Через несколько месяцев руководители «Гермес-Финанса» скрылись от правосудия в Праге. В рекламных блоках на ТВ появились стиральные порошки и зубная паста. Мои однокурсники покупали аэропорт «Домодедово», придумывали страховые схемы, позволяющие уйти от налогов, приобретали хлебокомбинаты, налаживали фармацевтическое производство в Китае. Каждому в конце концов воздалось по вере его: если процесс исчезновения денег в никуда знаком всякому, то чудо их появления из ниоткуда — лишь тем, кто настроил свое сознание на нужную волну, превратил его в экселевскую таблицу, где непрерывно ведется учет дебета-кредита; чтобы обладать деньгами, нужно их доставать, добывать, рыскать по городу в поисках.
Недавно мне рассказали про знакомого, который в 99-м, на самом дне предыдущего кризиса, купил на приличную сумму акций «Сбербанка»; с тех пор они подорожали в 250 раз, надеюсь, знакомый успел выйти в кэш. Но что толку завидовать, если в 99-м он думал об акциях «Сбербанка» — а я в лучшем случае о новой пластинке «Мумий Тролля»?
Вразнос
Моя торговля
У меня в жизни был один интересный период.
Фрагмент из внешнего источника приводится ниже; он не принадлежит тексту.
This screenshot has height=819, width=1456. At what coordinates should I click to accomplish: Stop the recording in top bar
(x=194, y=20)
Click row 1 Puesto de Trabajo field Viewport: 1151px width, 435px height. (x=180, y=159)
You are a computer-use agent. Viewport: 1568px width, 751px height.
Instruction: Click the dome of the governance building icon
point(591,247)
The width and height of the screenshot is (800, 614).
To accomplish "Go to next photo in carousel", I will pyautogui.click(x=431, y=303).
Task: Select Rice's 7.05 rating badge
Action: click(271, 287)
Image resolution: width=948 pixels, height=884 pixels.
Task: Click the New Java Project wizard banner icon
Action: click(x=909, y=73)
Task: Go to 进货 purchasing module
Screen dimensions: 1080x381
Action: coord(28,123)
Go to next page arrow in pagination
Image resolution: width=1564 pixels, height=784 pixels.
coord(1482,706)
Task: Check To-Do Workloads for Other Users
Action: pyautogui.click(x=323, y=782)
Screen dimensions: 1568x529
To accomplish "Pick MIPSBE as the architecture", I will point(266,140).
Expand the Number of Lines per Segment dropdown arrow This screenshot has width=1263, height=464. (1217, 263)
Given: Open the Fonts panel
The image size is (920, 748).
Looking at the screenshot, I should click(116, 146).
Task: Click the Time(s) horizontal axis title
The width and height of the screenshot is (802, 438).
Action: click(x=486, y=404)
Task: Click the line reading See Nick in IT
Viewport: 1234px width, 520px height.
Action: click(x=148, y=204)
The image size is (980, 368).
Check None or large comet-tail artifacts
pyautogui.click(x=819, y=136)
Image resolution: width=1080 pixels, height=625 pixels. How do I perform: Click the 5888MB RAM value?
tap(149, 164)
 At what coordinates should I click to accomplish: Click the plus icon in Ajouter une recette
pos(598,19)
В этот период мой стандартный рабочий день выглядел так. Я вставал часов в пять утра, брал две большие пустые сумки — черную спортивную, через плечо, и красно-синюю «челночную», с ручками, ехал на чайный склад, расположенный у метро «Сухаревская», там наполнял свои сумки картонными пачками и жестяными банками с чаем и ехал этот чай продавать. Торговля обычно производилась мной в отдаленных подмосковных городах и городках (ближнее Подмосковье, не говоря уже о Москве, было оккупировано торговцами, пришедшими в этот бизнес раньше). Процесс заключался в методичном обходе тамошних контор и редких уцелевших предприятий (дело было в середине 90-х) и озвучивании коммерческого предложения. Здравствуйте, чай цейлонский, индийский, китайский, черный, зеленый, очень хороший чай, в магазинах такой не продается, элитные сорта, недорого. Примерно каждое третье предложение встречало благосклонную реакцию — чай, какой у вас чай, ну-ка, давайте, вот тут ставьте, вот тут на столе, это что, зеленый, почем он у вас, и так далее, и обычно эти «презентации» заканчивались некоторым количеством продаж. Потом я возвращался в Москву, сдавал на складе нераспроданный товар (довольно часто возвращать было нечего), отчитывался по накладной и привозил домой примерно сто двадцать — сто пятьдесят тогдашних тысяч тогдашних рублей. Это было примерно двадцать пять — тридцать тогдашних долларов.
Стоит ли говорить, что раньше мне и в кошмарном сне не могло присниться, что я буду бродячим торговцем-офеней, мешочником, впаривателем товара населению. А вот, поди ж ты, пришлось. Сработало правило не зарекаться от сумы — в данном случае не от нищенской сумы, а от спортивной черной сумки, наполненной пачками чая, правда, обе эти сумы — дальние родственницы. Все было очень банально: информационное агентство, в котором я работал, закрылось, поиски работы затянулись, в семье стало элементарно нечего есть, здравствуй, сума, зря я от тебя зарекался.
Будем называть вещи своими именами: профессия бродячего торговца — ужасная, жалкая, презираемая, ничтожная. На ней лежит несмываемая черная печать глубочайшего неудачничества. Кроме того, она очень тяжелая — и физически, и, так сказать, психически. Если человек хочет понять, что такое быть гонимым, ему надо денек-другой поторговать чем-нибудь вразнос. Гонимым не в возвышенном, а в самом прямом смысле слова — человеком, которого отовсюду гонят. Даже самый успешный офеня (а я как раз был офеней довольно успешным) постоянно слышит — нет, нет, нет, нам не нужно, нет, не хотим, нет, нельзя, нам не интересно, у нас уже есть, спасибо, не надо, идите, идите, идите, идите, идите. В общем, ужас. Не ужас-ужас-ужас, конечно, а просто такой обычный, каждодневный, монотонный ужас.